Bu durumun büyük ölçüde Euro bölgesindeki ekonomik yavaşlama ve Avrupa Merkez Bankası’nın Haziran ayında faiz oranlarını düşürme kararı ile açıklanabilir. Teoride, daha düşük faiz oranları bir para biriminin çekiciliğini azaltır, çünkü yatırımcıları başka getiri aramaya teşvik eder.
Ancak durum Temmuz ayında değişmeye başladı. Euro Haziran ayının sonunda borsada 1,07 doların altında işlem görürken, birkaç hafta içinde tekrar güç kazanarak 1,11 dolara ulaştı. Bu yükselişin temel nedeni, Amerikan ekonomik verilerinde beklenmedik bir zayıflama nedeniyle doların zayıflamasıdır.
Bu veriler arasında, Temmuz ayındaki istihdam raporu özellikle kötü karşılandı, piyasalarda panik yarattı ve Fed’in faiz indirimleri konusundaki beklentileri güçlendirdi.
Faiz indirimi beklentileri: Euro için bir itici güç
Euro’nun dolar karşısındaki toparlanması, Amerika’da faiz oranlarının beklenenden daha fazla düşeceği beklentilerine dayanmaktadır. Ağustos ayının başından bu yana, yatırımcılar Amerikan faiz oranlarının beklentilerden daha belirgin şekilde düşeceğini öngörüyor, bu da doları baskı altına alıyor.
CME Group’un Fedwatch aracına göre, piyasa artık yıl sonuna kadar faiz oranlarında 100 baz puanlık bir düşüş bekliyor, oysa Temmuz’da beklentiler yalnızca 50 baz puan üzerineydi.
Bu bakış açısı, Euro’yu güçlendirdi çünkü Amerikan faiz oranlarının düşmesi dolar ile Euro arasındaki getiri farkını azaltır, bu da Euro’yu daha çekici hale getirir.
Ayrıca, Japonya Merkez Bankası’nın Temmuz sonunda faiz artırmasının yankıları, yatırımcıların daha yüksek getiri sağlayan para birimleri satın almak için dolar satmalarına neden oldu. Bu durum doları düşürdü ve dolayısıyla Euro’yu yükseltti.
Ancak, UBS gibi bazı analistler dikkatli olmaya devam ediyor. Eurodoların “adil değerinin” 1,095 civarında olduğunu belirtiyorlar, bu da Euro’nun kısa vadeli olarak aşırı değerli olabileceği anlamına geliyor.
Fed Başkanı Jerome Powell’ın gelecek konuşması da piyasa görünümlerini etkileyebilir ve beklenenden daha az uyumlu olabilecek bir ton olasılığı da vardır.
Gelecek için hangi perspektifler var?
Şimdi sorulan soru, Euro’nun dolara karşı yükselişini sürdürebilip sürdüremeyeceğidir.

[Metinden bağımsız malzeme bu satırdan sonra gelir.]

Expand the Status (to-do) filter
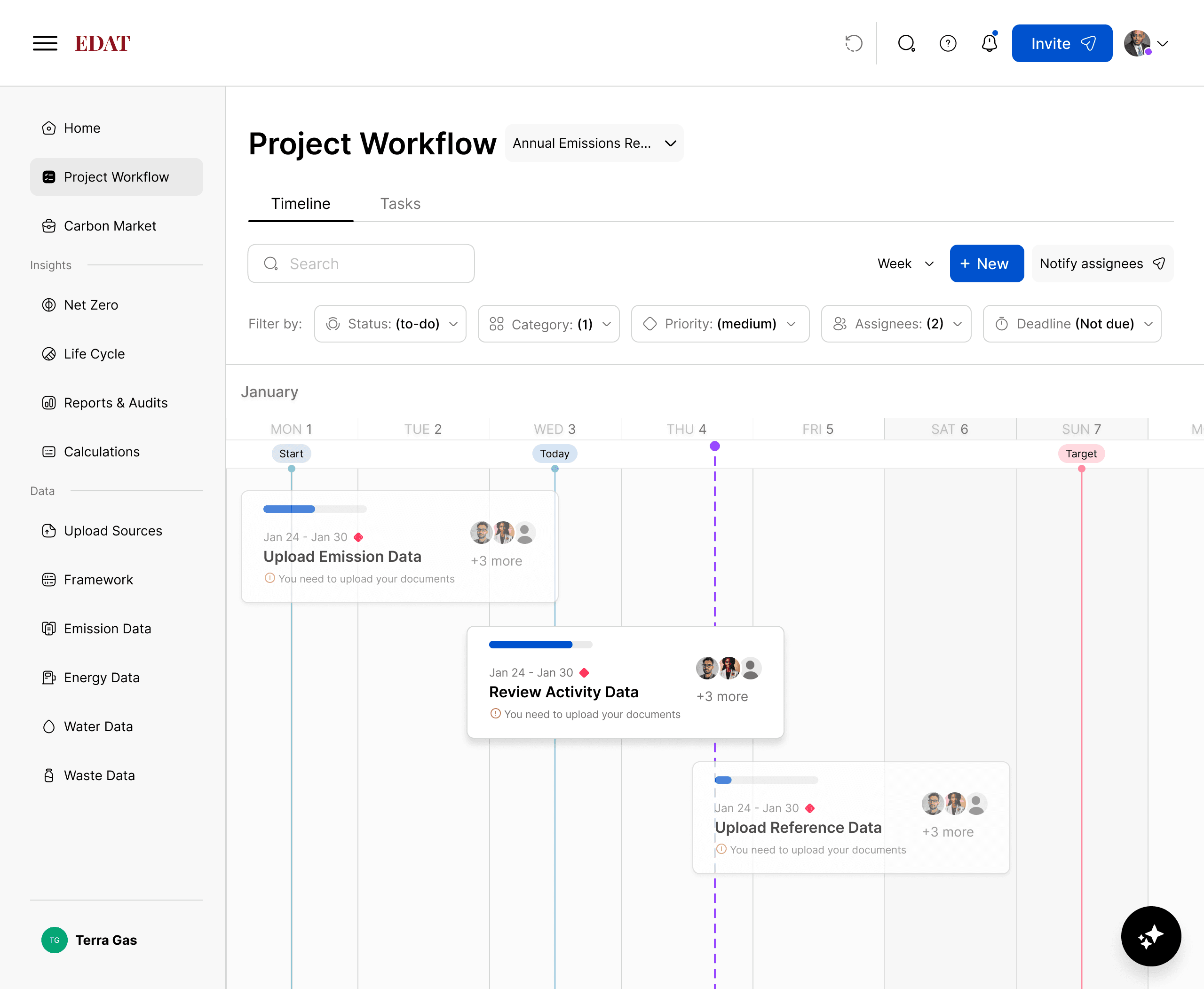The image size is (1204, 989). point(391,324)
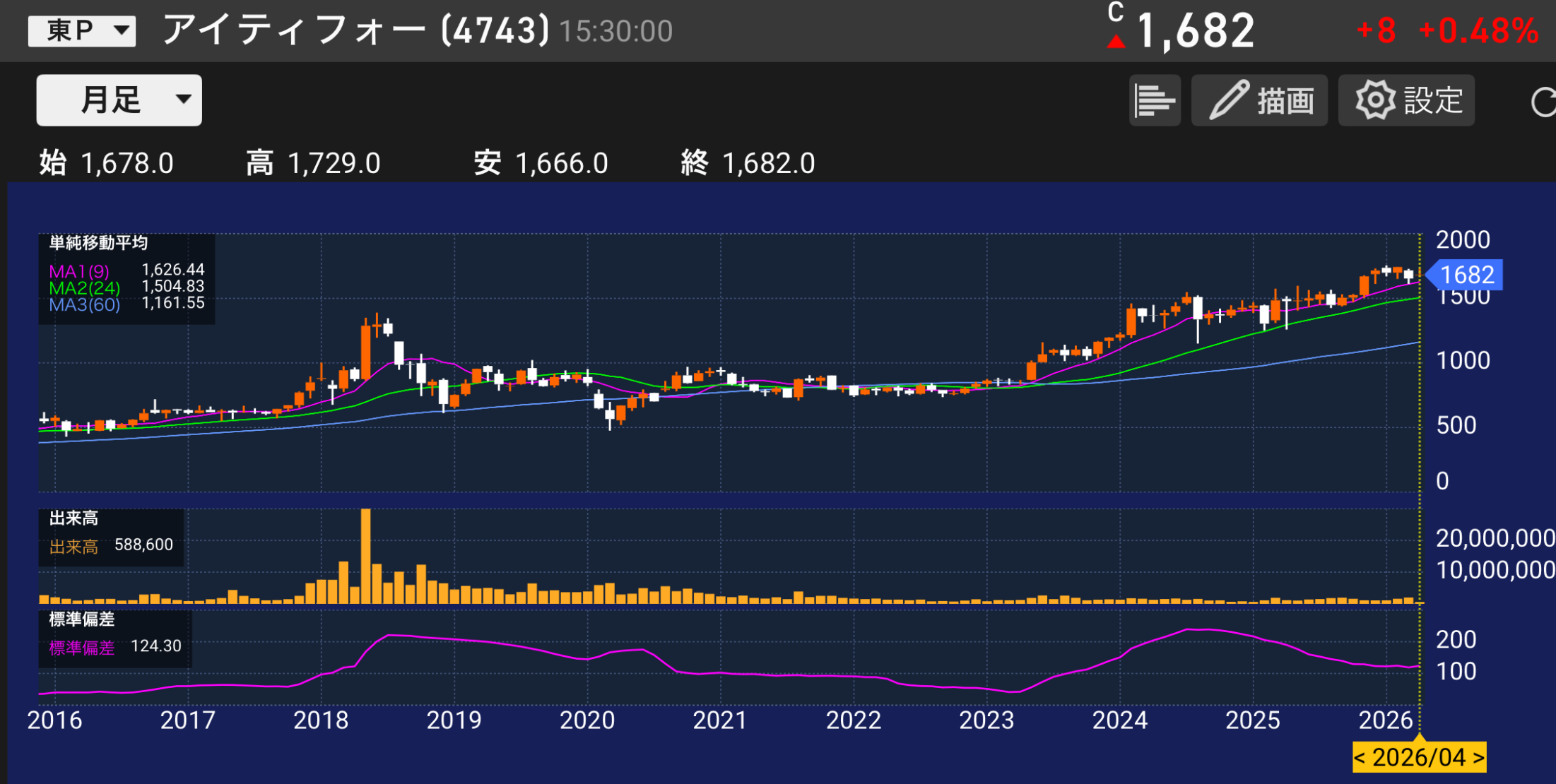
Task: Open chart Settings via the 設定 gear icon
Action: click(x=1405, y=100)
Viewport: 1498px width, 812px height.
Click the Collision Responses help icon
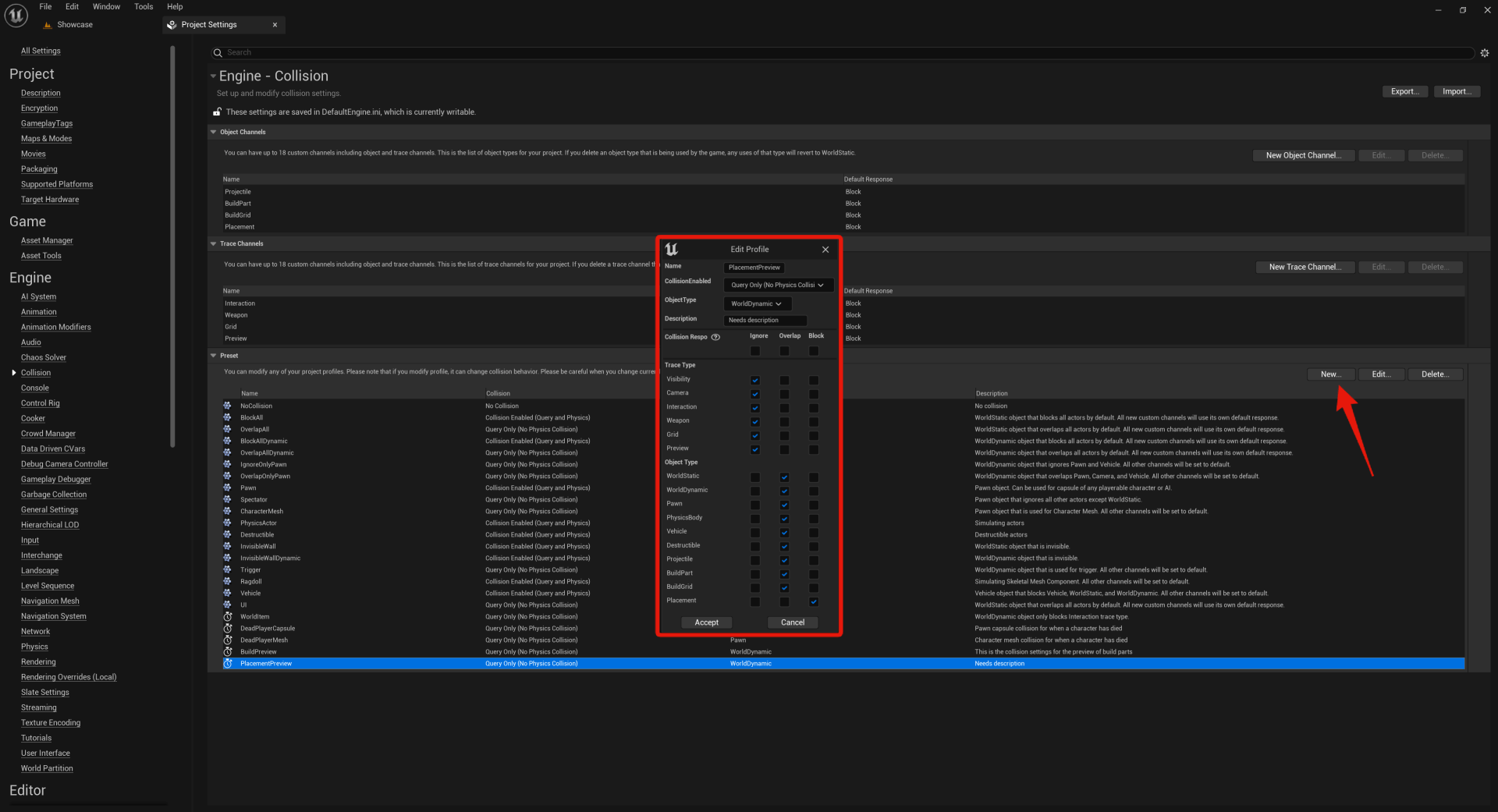tap(715, 337)
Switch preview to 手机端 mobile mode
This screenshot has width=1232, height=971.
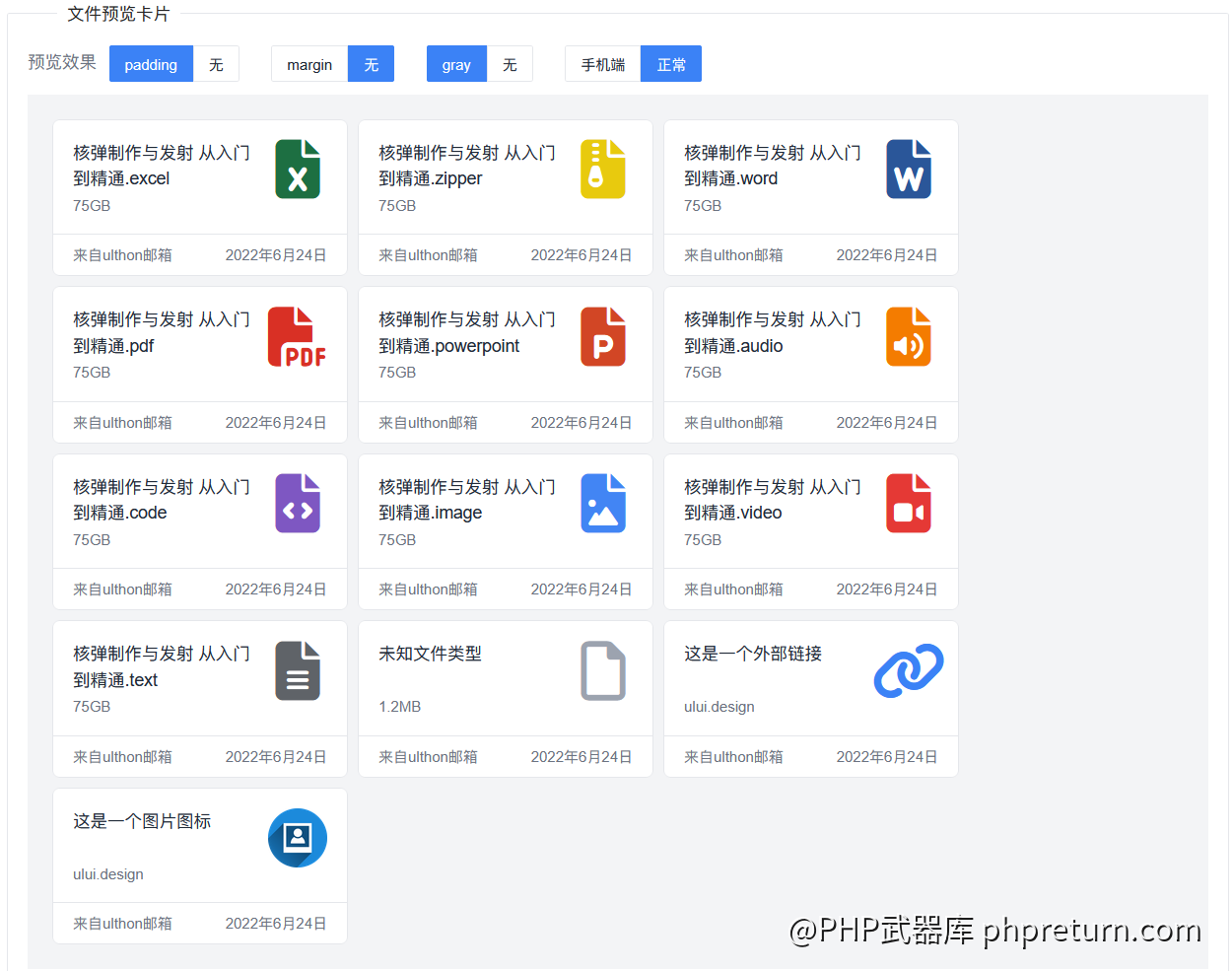click(602, 64)
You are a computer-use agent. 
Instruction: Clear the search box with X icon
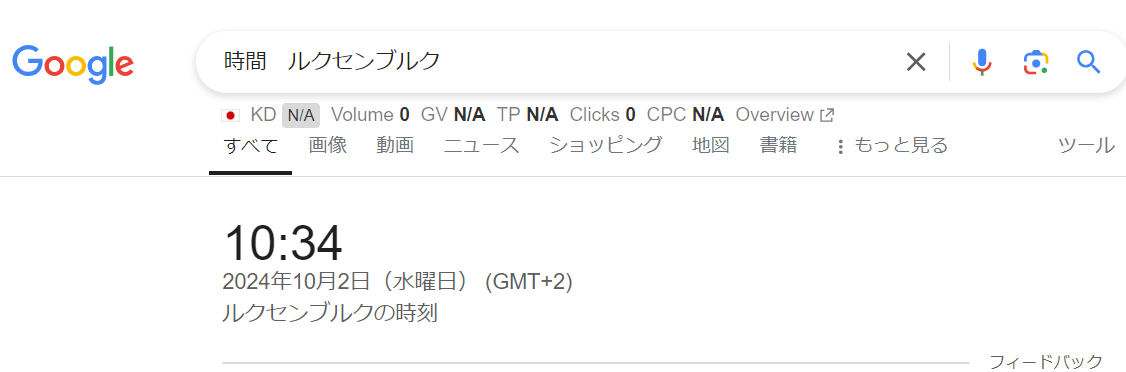[916, 62]
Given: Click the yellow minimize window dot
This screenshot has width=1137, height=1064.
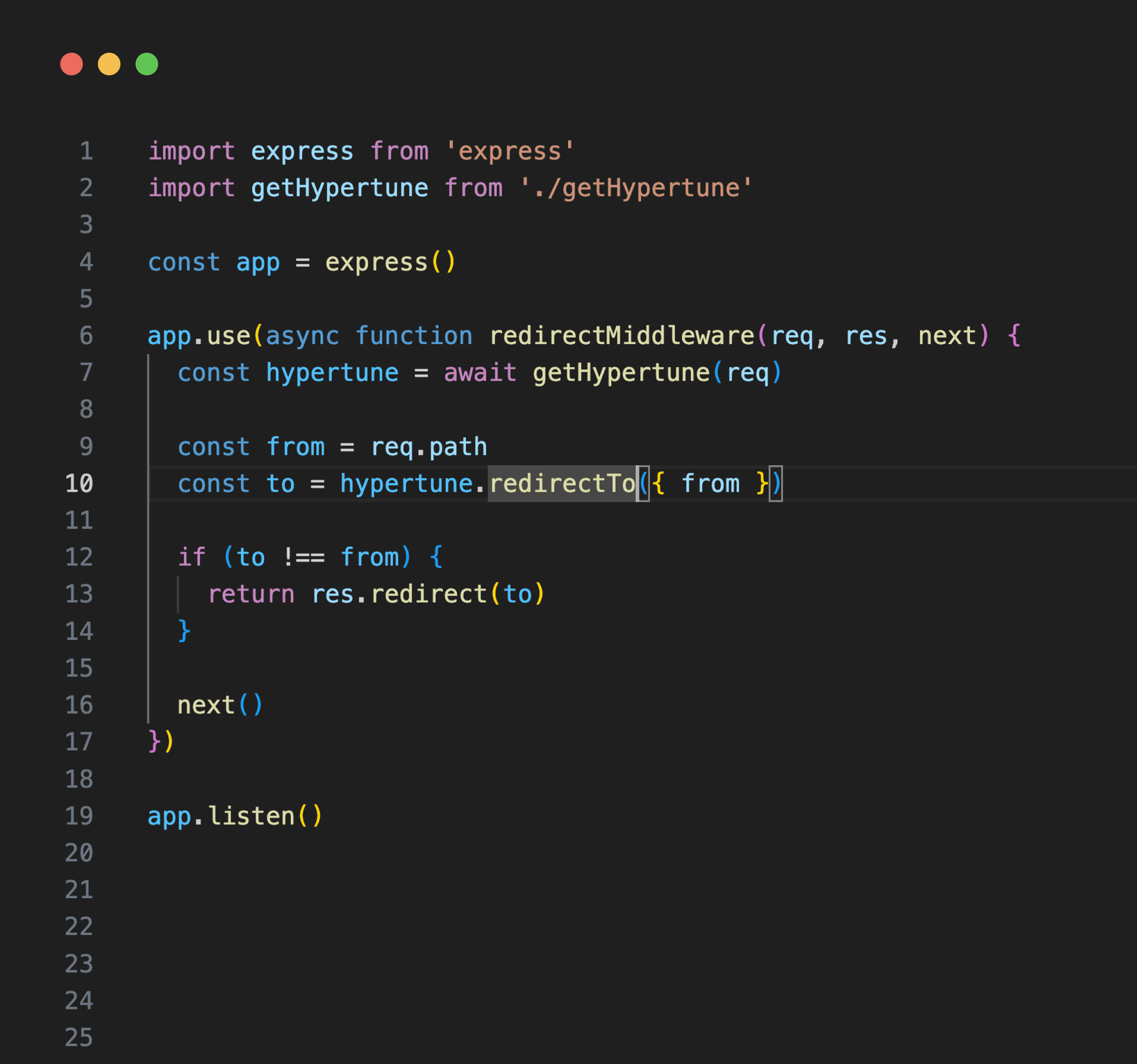Looking at the screenshot, I should 109,64.

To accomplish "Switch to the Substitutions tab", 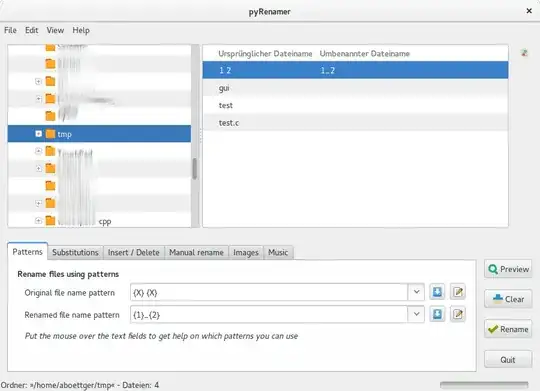I will (75, 253).
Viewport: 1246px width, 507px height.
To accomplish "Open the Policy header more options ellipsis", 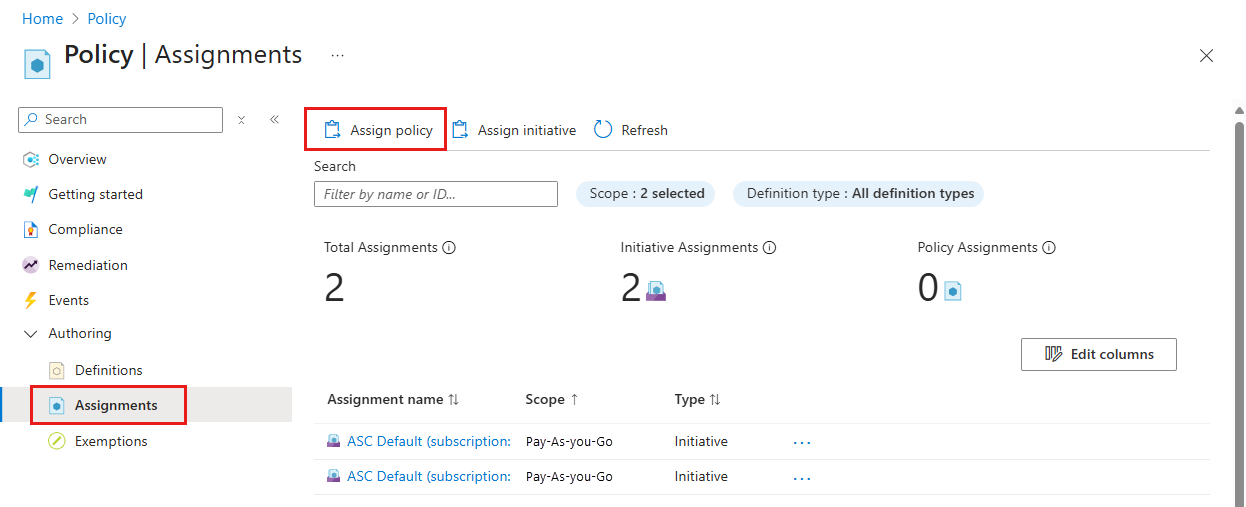I will click(x=337, y=56).
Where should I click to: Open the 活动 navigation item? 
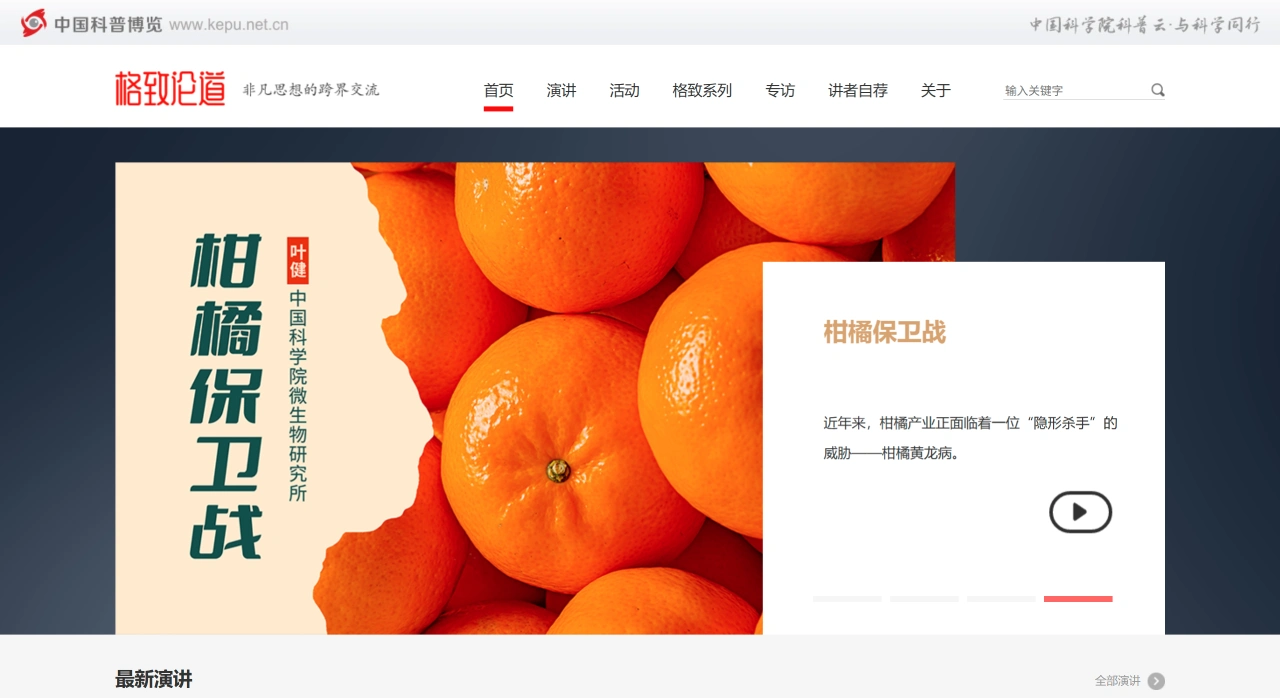(x=624, y=91)
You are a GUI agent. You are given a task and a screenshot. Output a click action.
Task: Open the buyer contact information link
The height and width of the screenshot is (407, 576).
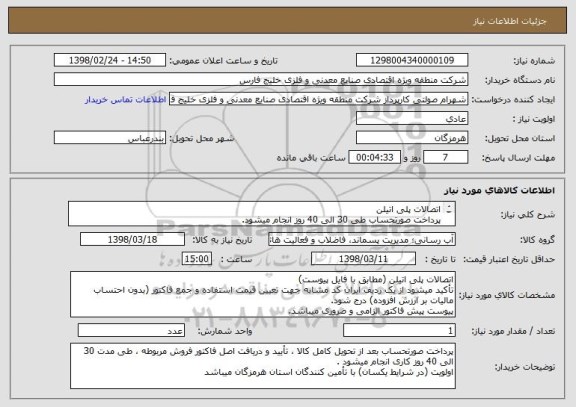tap(126, 100)
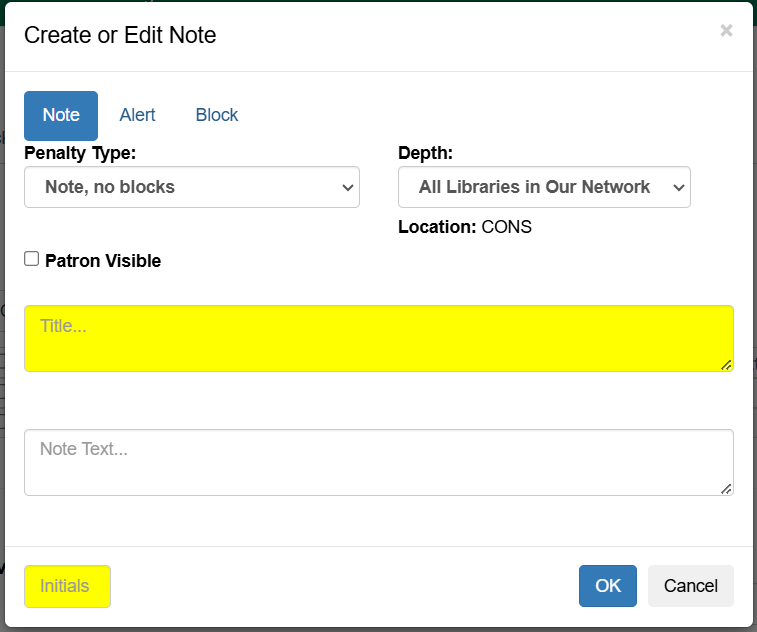Click the chevron arrow on Penalty Type select

pos(348,187)
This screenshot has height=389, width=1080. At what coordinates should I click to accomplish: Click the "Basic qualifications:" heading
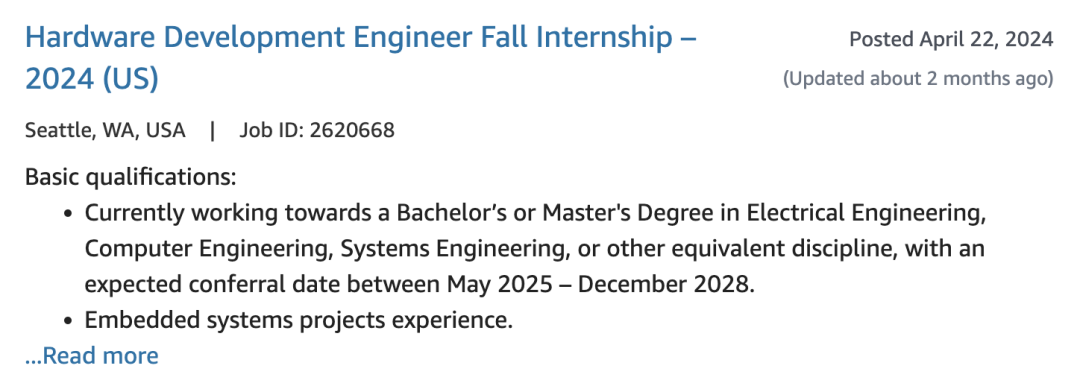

Bank of America’ya göre, Euro, yıl sonuna kadar borsada 1,12 dolara ulaşabilir, mevcut seviyesine göre hafif bir artış.
Ancak, UBS, Euro’nun ekonomik temellerini aşabileceğini uyarıyor, bu da Amerikan ekonomisinin beklenenden daha güçlü bir toparlanma göstermesi durumunda Euro’nun gerileyebileceğini düşündürüyor.
Maliyetle ilgili olarak, Eurodolar çiftini etkileyebilecek diğer faktörler de olabilir. “Carry trade” faktörü, merkez bankalarının kararlarına ve gelişmekte olan piyasalardaki hareketlere bağlı olarak önemli bir rol oynamaya devam edebilir. Ayrıca, Avrupa ve ABD’deki coğrafi ve ekonomik gelişmeler, izlenmesi gereken temel değişkenler olmaya devam edecektir.